Trecho:
Além de atender toda a legislação, o projeto vem sendo amplamente debatido desde 2015, quando foi concebido. Todos os pareceres e todas as manifestações de órgãos competentes foram favoráveis. Os estudos socioambientais foram realizados por consultores especializados e independentes. Audiências públicas foram realizadas em Santos e Cubatão.
Por ter rigorosamente seguido todas essas etapas e pelo fato de os estudos terem demonstrado sua viabilidade ambiental, o projeto já obteve Licença Prévia (LP) emitida pelos órgãos competentes.
BRASIL E MUNDO
Finalizando, a Comgás garante que o terminal de GNL é uma tecnologia segura, amplamente utilizada em todos os continentes há mais de 50 anos, sem registro de incidentes. Há terminais nos Estados Unidos, Japão, Coréia, França, Finlândia, Espanha e Holanda.

Instrução dada 1:
Segundo o trecho, em quais cidades foram realizadas as audiências públicas sobre o projeto?
Instrução dada 2:
Redigite, sem nenhuma alteração, a parte do trecho que vai de "Além de atender" até "Espanha e Holanda.".

Registros do conjunto:
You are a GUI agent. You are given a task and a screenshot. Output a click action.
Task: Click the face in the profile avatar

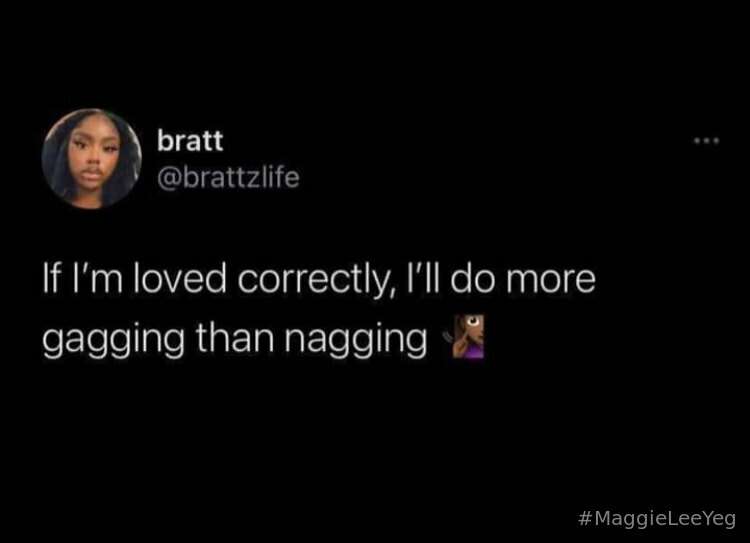click(x=91, y=155)
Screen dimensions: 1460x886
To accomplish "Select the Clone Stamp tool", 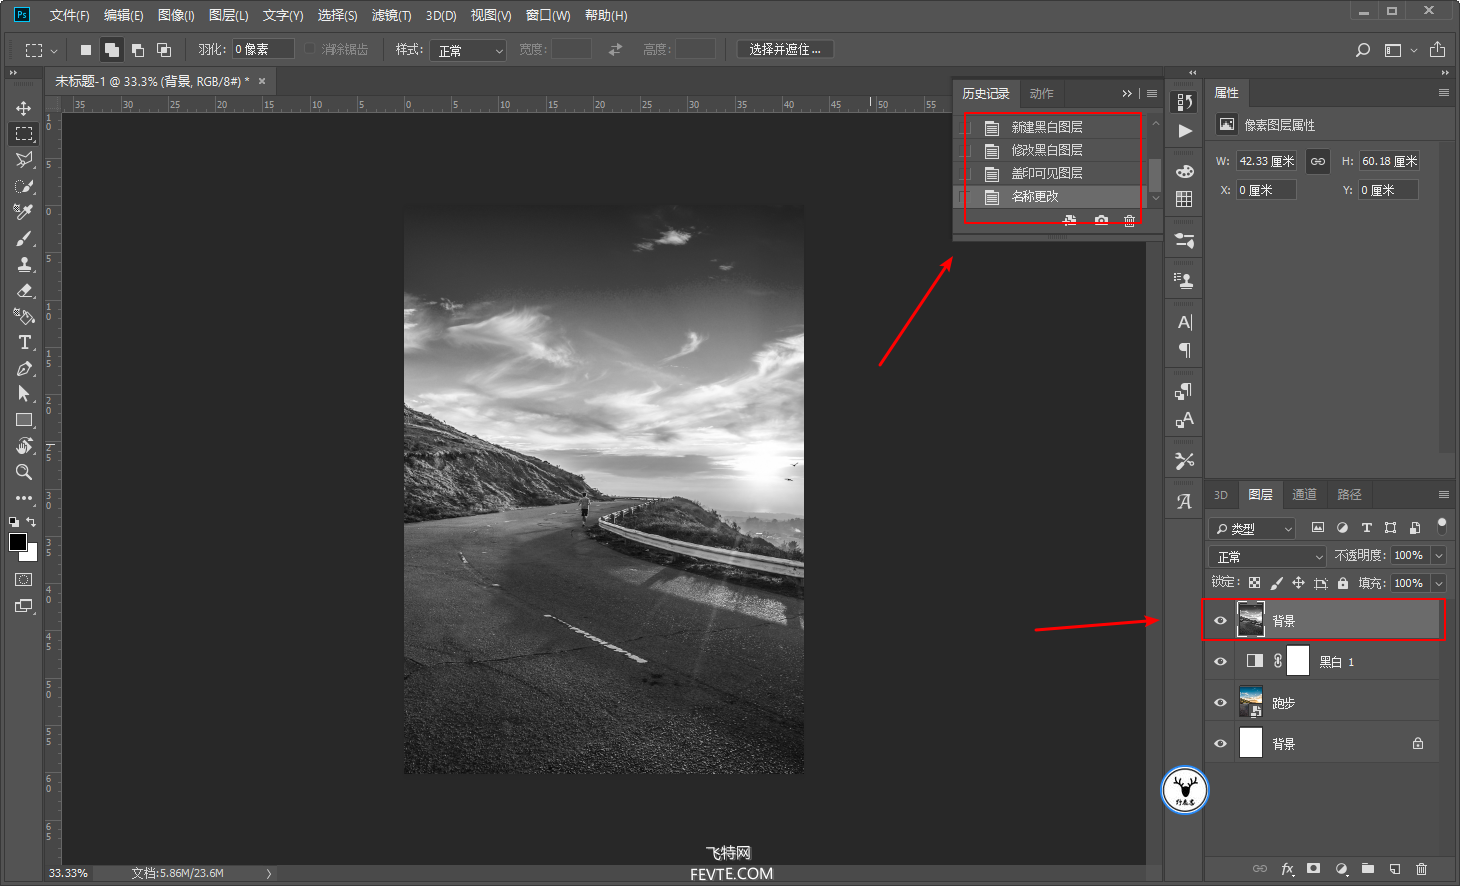I will [x=24, y=264].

Solução do exercício 1:
Em Santos e Cubatão.

Solução do exercício 2:
Além de atender toda a legislação, o projeto vem sendo amplamente debatido desde 2015, quando foi concebido. Todos os pareceres e todas as manifestações de órgãos competentes foram favoráveis. Os estudos socioambientais foram realizados por consultores especializados e independentes. Audiências públicas foram realizadas em Santos e Cubatão.
Por ter rigorosamente seguido todas essas etapas e pelo fato de os estudos terem demonstrado sua viabilidade ambiental, o projeto já obteve Licença Prévia (LP) emitida pelos órgãos competentes.
BRASIL E MUNDO
Finalizando, a Comgás garante que o terminal de GNL é uma tecnologia segura, amplamente utilizada em todos os continentes há mais de 50 anos, sem registro de incidentes. Há terminais nos Estados Unidos, Japão, Coréia, França, Finlândia, Espanha e Holanda.